Yakitori or Japanese skewered chicken is one of those delightful recipes that are perfect for casual evenings with friends.
There is absolutely nothing intimidating about making these gorgeous looking skewers, the main thing being the sauce which is very easy to make.
Tare sauce is used for basting and dipping the chicken, which is basically a thickened, sweetened soy sauce with slight variation in ingredients.
Traditional recipes use sake or mirin which I couldn’t find so I simply substituted that with some cider vinegar in my recipe. You can stick to using sake instead of cider vinegar. Also some recipes add garlic and ginger for a deeper flavour. I like to keep it simple with minimum ingredients that even my kids can put together and enjoy eating.
For Yakitori Chicken, Japanese Skewered Chicken:
1/2 kg boneless, skinless chicken
7-8 stalks spring onions
For Yakitori Sauce :
1/2 cup soy sauce
3 tablespoons sugar
3 tablespoons sake or cider vinegar
1 teaspoon plain flour
This Is What You Do :
Add the sauce ingredients into a small saucepan. Bring to a boil while stirring continuously. Cook till the sauce is slightly reduced and thickened. Remove from heat and set aside.

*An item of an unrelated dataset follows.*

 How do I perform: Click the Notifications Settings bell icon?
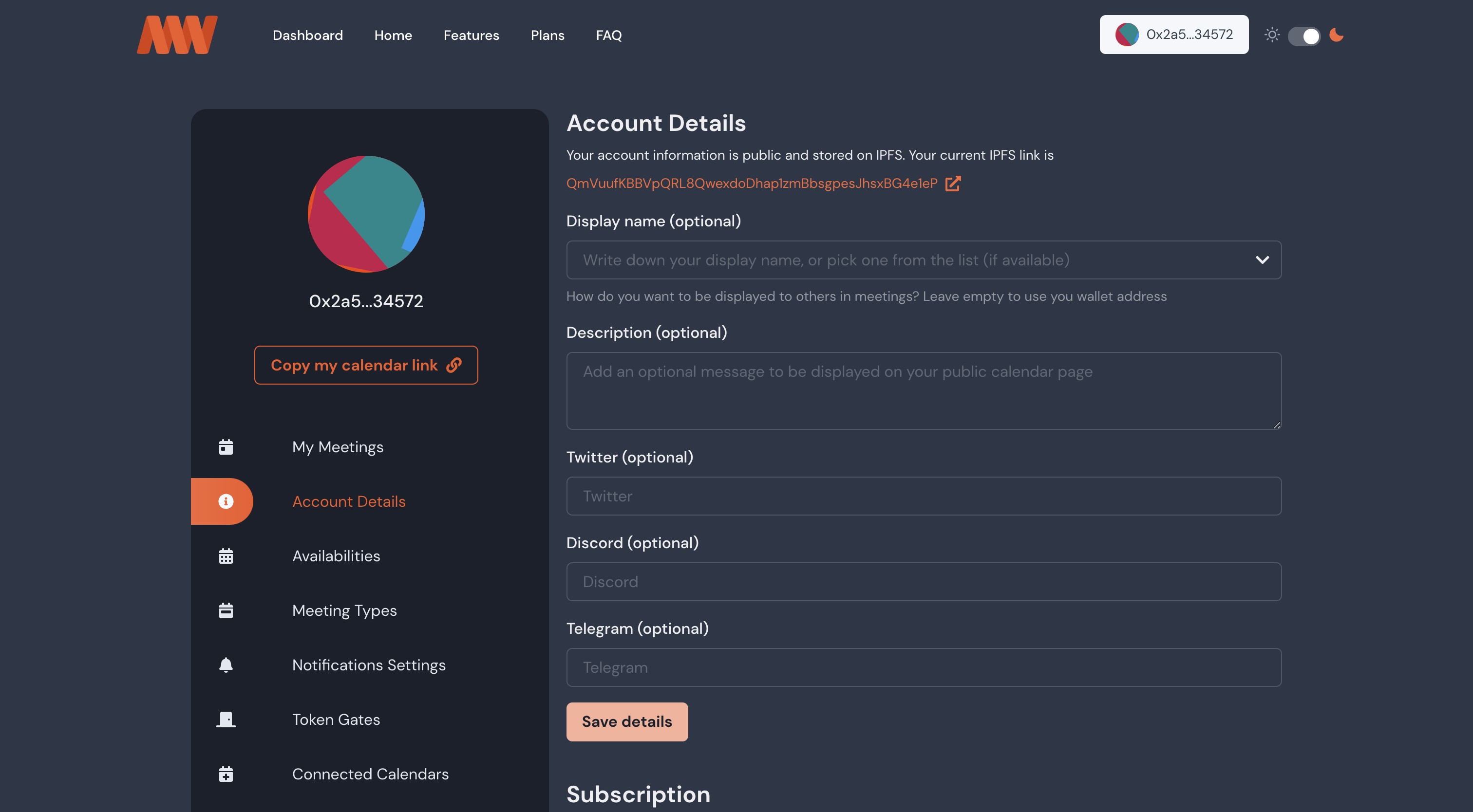pyautogui.click(x=226, y=664)
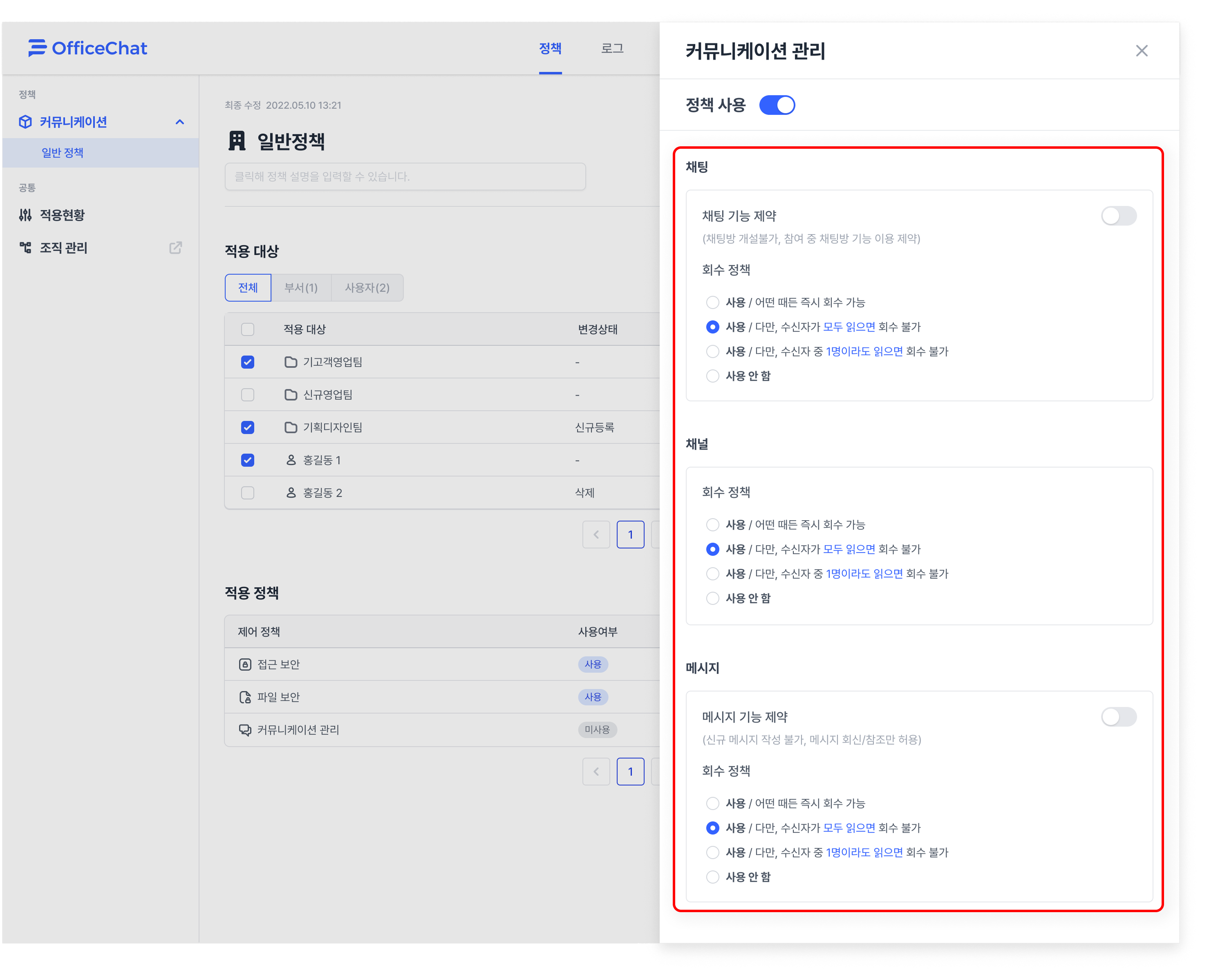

Cut chicken into bite size pieces, cut the harder white part of spring onions into 1+1/2 inch long pieces.
Thread the chicken and onion pieces onto the skewers.
Brush the chicken and onions with Yakitori sauce, grill for 3-4 minutes, brush again with the sauce. Continue to grill another 6-5 minutes.
Serve immediately with the remaining sauce.